On a side node, some buffoons, apparently fueled by sites like Daily Kos, are even going so far as to cite recent federal budget cuts as the direct cause of the flooding. (This nutty viewpoint has even infected Wikipedia.)

One of their “facts” against the Bush administration is that work on the Hammond Highway Bridge over the 17th St. Canal caused the breach. Of course, they disregard the fact that this project was initiated in prior president’s administration. Plus, look at the picture to the right. It shows that completed bridge at the top. Further down, several houses south of the bridge, is the levee break. The link is at best vague.

All of you Daily Kos-reading “let’s-not-let-facts-get-in-the-way-of-our-anti-Bush-crusade” types, give me a break! Your silly arguments completely dissolve in the face of intractable questions like:

  • Is levee protection of a specific locality a proper federal issue?
  • Why is Louisiana apparently a beggar for critical projects, unable to act on its own? If the state cannot be economically viable and safe on its own, does it deserve to be rewarded with pork barrel projects like free levees?
  • Louisiana couldn’t have made up any of the recent annual shortfalls, which at its worst was $16.1 million in 2005, for a “critical” project?
  • Even if the money was paid in full, would the levees have been completed today?
  • When has any local authority, especially in the 3nd most corrupt state in the United States, ever been honest with true needs?
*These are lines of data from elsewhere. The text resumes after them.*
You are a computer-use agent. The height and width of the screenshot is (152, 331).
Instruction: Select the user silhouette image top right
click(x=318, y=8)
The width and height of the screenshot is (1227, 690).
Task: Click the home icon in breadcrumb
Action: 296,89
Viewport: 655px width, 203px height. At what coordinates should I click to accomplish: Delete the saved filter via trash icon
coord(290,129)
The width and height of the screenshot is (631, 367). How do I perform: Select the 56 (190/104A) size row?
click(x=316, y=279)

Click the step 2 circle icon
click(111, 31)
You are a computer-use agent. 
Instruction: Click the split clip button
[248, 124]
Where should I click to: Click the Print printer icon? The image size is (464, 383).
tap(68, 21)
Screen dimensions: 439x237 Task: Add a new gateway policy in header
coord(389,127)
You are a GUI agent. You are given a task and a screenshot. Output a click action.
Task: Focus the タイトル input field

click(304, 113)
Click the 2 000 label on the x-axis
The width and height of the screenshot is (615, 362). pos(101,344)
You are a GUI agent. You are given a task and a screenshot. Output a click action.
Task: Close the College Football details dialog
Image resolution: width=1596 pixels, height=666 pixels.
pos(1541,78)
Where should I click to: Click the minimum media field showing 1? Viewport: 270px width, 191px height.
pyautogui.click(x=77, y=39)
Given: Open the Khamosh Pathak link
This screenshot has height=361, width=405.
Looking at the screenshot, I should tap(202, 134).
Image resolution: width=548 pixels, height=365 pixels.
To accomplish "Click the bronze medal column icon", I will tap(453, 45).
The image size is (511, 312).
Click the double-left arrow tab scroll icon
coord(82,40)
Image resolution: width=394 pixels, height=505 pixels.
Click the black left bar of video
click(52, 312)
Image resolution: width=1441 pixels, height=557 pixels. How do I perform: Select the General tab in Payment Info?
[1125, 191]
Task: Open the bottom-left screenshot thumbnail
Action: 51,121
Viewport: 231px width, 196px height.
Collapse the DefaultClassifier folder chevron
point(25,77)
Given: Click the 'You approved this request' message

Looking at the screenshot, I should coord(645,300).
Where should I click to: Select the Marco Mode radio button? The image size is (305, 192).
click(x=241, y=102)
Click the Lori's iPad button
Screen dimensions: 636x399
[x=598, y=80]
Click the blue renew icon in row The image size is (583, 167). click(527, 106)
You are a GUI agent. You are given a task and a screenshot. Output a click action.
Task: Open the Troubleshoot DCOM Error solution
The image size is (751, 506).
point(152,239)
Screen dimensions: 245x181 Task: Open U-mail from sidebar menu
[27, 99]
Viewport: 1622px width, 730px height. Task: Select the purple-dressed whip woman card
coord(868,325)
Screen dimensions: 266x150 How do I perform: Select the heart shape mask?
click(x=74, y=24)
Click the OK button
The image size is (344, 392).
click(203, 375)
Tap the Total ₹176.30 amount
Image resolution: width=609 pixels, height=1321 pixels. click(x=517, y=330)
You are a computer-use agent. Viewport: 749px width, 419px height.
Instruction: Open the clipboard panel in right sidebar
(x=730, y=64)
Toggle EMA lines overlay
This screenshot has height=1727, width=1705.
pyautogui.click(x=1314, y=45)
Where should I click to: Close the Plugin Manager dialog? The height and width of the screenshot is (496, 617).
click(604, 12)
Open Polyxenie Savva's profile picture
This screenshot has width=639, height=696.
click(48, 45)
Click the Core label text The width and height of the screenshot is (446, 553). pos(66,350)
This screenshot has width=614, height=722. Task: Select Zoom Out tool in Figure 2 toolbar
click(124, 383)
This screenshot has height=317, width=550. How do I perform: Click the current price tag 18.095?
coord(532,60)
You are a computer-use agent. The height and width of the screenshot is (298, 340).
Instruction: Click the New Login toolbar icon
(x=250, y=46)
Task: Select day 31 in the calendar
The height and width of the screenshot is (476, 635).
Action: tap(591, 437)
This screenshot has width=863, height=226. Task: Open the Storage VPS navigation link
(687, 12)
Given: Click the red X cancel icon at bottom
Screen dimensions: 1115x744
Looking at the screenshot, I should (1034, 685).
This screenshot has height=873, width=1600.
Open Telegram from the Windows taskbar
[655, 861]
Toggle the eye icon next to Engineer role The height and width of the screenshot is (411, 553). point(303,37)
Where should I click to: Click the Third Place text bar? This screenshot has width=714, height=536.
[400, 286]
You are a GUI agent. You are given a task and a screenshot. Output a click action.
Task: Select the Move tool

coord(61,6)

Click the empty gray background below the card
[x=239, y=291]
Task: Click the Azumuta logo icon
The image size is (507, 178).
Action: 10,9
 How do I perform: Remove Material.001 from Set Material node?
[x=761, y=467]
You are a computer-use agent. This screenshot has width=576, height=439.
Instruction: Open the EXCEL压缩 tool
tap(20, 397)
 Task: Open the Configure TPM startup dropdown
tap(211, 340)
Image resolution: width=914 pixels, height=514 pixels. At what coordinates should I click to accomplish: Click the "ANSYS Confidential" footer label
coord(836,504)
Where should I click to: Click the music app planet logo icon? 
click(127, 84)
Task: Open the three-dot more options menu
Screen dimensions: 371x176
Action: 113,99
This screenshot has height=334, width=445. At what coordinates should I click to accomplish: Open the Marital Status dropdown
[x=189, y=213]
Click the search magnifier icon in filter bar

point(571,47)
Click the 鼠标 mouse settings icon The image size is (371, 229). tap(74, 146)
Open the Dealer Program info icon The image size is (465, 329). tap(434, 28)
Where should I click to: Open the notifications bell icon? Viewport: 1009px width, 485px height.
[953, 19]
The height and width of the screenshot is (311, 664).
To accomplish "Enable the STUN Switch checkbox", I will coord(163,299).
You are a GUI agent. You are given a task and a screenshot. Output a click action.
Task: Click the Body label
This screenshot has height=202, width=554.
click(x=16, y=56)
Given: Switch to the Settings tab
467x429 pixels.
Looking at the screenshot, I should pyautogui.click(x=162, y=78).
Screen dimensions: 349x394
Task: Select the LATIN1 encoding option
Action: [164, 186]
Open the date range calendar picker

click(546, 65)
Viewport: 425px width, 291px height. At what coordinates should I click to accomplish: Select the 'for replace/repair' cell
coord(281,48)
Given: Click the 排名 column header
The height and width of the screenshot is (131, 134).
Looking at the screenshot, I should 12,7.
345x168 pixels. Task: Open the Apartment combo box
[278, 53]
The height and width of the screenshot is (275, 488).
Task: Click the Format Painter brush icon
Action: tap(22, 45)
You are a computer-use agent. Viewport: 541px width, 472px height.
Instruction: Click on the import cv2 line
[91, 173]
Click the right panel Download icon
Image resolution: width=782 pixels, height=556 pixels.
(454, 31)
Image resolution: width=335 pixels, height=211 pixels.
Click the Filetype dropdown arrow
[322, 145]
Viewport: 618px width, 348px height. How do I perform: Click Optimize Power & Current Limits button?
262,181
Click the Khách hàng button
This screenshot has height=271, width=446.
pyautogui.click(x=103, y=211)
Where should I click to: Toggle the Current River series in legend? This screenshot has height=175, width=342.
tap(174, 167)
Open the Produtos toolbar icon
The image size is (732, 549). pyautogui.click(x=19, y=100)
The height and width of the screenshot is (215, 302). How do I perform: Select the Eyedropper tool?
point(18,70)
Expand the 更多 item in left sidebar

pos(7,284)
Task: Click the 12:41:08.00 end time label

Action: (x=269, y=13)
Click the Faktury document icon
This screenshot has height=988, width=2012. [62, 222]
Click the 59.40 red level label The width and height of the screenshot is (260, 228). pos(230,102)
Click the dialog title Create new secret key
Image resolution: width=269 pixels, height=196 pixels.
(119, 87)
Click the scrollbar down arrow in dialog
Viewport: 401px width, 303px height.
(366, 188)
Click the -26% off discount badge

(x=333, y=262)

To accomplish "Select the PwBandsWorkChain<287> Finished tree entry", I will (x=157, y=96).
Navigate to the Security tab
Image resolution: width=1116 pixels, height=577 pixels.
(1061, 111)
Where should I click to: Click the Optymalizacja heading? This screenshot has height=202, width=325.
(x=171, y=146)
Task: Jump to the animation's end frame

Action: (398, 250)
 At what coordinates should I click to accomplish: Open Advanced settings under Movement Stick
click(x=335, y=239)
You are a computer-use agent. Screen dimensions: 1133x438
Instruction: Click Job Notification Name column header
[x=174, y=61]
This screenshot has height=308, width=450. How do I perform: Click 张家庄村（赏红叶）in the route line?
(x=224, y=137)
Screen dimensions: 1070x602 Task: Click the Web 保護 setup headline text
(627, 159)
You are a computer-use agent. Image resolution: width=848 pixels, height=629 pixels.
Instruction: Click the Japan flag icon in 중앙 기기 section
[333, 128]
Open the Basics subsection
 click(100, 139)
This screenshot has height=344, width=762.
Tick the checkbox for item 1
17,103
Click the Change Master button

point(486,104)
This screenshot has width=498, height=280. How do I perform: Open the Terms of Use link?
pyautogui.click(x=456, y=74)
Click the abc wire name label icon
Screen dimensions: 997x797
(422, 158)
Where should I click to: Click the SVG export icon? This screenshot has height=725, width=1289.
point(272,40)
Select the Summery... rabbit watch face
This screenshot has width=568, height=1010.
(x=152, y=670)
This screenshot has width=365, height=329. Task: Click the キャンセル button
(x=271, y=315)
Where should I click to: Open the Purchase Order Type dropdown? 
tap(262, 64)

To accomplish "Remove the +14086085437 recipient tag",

Just because only x% of the requested money was spent, does that mean that only a similar percent of the truly needed projects were able to be completed?
  • Why solely blame the president when Congress is who creates and passes budgets? With the loss of the short-lived line item veto, the only legal authority the president has in the budgetary process is signing the budget bills.

The New Orleans levee system has been underfunded and incomplete for decades. It was supposed to be finished in 1975 (search for 1965). It is just coincidental that the consequences of the underfunding hit during the Bush administration. (Check out this funny weirdo who believes that Katrina was directly manipulated by something called the Woodpecker Grid. This nitwit is the weather anchor for a Idaho TV station. Is Idaho really that desperate?)

So far I have found nothing convincing to suggest that the current levee system could have been reasonably completed by August 2005 without an unprecedented and unusual windfall from the feds. But even if the current levee system was fully completed, it was not designed to withstand a storm like Katrina. The current levee system was inadequate for any hurricane over category 3.

It is true that there has been talk of upgrading to a levee system that can withstand category 5 storms. However, estimates say this will cost $2.5 billion (I probably should have said “at least”; when do big federal projects every stay within budget?) and would have taken decades to complete. (another link) It is silly to blame the lack of a category 5 buffer on any recent budget actions.

Another charge is that wetlands destruction caused this flooding. There’s a grain of truth in this. Every 2.7 miles of wetlands absorb about 1 foot of storm surge (link). And the cheery-eyed optimists, citing that wetlands are quickly rejuvenated (true), also use this to blame the Bush Administration.

Huh?

Let’s not forget some important things:

Furthermore, the official plan to restore Louisiana wetlands is called Coast 2050. Hmm, “2050”: does that imply a project that will take a while to complete? As in you can’t pin wetlands loss on Bush?

Don’t summarily blame individuals for this crisis. The response procedures were created and refined over many presidential administrations. I don’t think it’s reasonable to criticize any of these individuals simply because they didn’t effect profound, revolutionary changes before this event. However, they know better now. We need to hold their asses to the grindstone until radical improvements come out.

And you liberal weenies, quit selfishly using this tragedy to further your own agenda. That’s just nauseating.